### Work item
The entries shown next need to be written again word for word.
=== Begin Enclosure ===
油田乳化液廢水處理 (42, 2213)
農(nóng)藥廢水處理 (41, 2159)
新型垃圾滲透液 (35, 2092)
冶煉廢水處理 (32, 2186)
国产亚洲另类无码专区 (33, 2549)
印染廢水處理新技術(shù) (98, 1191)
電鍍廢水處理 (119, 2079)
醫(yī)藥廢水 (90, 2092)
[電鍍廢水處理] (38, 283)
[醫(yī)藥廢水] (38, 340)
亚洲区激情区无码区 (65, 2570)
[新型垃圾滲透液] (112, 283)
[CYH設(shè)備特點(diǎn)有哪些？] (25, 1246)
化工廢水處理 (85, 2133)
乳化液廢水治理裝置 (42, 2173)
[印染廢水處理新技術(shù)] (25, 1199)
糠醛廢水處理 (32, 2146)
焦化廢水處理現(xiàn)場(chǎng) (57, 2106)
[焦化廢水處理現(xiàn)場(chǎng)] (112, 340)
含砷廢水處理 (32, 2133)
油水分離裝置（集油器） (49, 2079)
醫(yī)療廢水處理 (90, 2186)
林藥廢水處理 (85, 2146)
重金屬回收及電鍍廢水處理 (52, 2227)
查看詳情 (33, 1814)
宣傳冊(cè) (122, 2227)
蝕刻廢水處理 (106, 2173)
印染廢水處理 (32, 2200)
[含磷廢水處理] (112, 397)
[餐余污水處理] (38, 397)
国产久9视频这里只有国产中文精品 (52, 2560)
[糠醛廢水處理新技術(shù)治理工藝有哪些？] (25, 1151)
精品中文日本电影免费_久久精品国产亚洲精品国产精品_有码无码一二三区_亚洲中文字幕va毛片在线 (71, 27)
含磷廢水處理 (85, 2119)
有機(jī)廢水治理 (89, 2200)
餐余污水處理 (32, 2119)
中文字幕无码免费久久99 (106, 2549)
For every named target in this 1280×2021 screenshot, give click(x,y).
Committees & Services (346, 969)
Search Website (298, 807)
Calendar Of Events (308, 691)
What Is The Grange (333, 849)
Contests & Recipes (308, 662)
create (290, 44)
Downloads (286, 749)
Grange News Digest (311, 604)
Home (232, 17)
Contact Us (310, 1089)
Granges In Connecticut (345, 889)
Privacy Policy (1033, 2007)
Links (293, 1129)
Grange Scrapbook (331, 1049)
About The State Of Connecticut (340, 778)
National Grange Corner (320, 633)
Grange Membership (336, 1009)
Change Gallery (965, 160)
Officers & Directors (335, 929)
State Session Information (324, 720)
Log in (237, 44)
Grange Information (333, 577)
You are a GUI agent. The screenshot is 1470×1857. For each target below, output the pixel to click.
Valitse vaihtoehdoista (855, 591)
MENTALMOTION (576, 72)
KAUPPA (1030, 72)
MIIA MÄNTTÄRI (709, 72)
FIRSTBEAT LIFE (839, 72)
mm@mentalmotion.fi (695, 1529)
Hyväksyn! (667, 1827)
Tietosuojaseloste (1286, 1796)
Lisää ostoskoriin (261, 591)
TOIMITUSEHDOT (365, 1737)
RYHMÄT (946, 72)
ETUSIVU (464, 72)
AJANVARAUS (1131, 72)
=== End Enclosure ===
### Result of this exercise
油田乳化液廢水處理 (42, 2213)
農(nóng)藥廢水處理 (41, 2159)
新型垃圾滲透液 (35, 2092)
冶煉廢水處理 (32, 2186)
国产亚洲另类无码专区 (33, 2549)
印染廢水處理新技術(shù) (98, 1191)
電鍍廢水處理 (119, 2079)
醫(yī)藥廢水 (90, 2092)
[電鍍廢水處理] (38, 283)
[醫(yī)藥廢水] (38, 340)
亚洲区激情区无码区 (65, 2570)
[新型垃圾滲透液] (112, 283)
[CYH設(shè)備特點(diǎn)有哪些？] (25, 1246)
化工廢水處理 (85, 2133)
乳化液廢水治理裝置 (42, 2173)
[印染廢水處理新技術(shù)] (25, 1199)
糠醛廢水處理 (32, 2146)
焦化廢水處理現(xiàn)場(chǎng) (57, 2106)
[焦化廢水處理現(xiàn)場(chǎng)] (112, 340)
含砷廢水處理 (32, 2133)
油水分離裝置（集油器） (49, 2079)
醫(yī)療廢水處理 (90, 2186)
林藥廢水處理 (85, 2146)
重金屬回收及電鍍廢水處理 (52, 2227)
查看詳情 (33, 1814)
宣傳冊(cè) (122, 2227)
蝕刻廢水處理 (106, 2173)
印染廢水處理 (32, 2200)
[含磷廢水處理] (112, 397)
[餐余污水處理] (38, 397)
国产久9视频这里只有国产中文精品 (52, 2560)
[糠醛廢水處理新技術(shù)治理工藝有哪些？] (25, 1151)
精品中文日本电影免费_久久精品国产亚洲精品国产精品_有码无码一二三区_亚洲中文字幕va毛片在线 (71, 27)
含磷廢水處理 (85, 2119)
有機(jī)廢水治理 (89, 2200)
餐余污水處理 (32, 2119)
中文字幕无码免费久久99 (106, 2549)
For every named target in this 1280×2021 screenshot, give click(x,y).
Committees & Services (346, 969)
Search Website (298, 807)
Calendar Of Events (308, 691)
What Is The Grange (333, 849)
Contests & Recipes (308, 662)
create (290, 44)
Downloads (286, 749)
Grange News Digest (311, 604)
Home (232, 17)
Contact Us (310, 1089)
Granges In Connecticut (345, 889)
Privacy Policy (1033, 2007)
Links (293, 1129)
Grange Scrapbook (331, 1049)
About The State Of Connecticut (340, 778)
National Grange Corner (320, 633)
Grange Membership (336, 1009)
Change Gallery (965, 160)
Officers & Directors (335, 929)
State Session Information (324, 720)
Log in (237, 44)
Grange Information (333, 577)
You are a GUI agent. The screenshot is 1470×1857. For each target below, output the pixel to click.
Valitse vaihtoehdoista (855, 591)
MENTALMOTION (576, 72)
KAUPPA (1030, 72)
MIIA MÄNTTÄRI (709, 72)
FIRSTBEAT LIFE (839, 72)
mm@mentalmotion.fi (695, 1529)
Hyväksyn! (667, 1827)
Tietosuojaseloste (1286, 1796)
Lisää ostoskoriin (261, 591)
TOIMITUSEHDOT (365, 1737)
RYHMÄT (946, 72)
ETUSIVU (464, 72)
AJANVARAUS (1131, 72)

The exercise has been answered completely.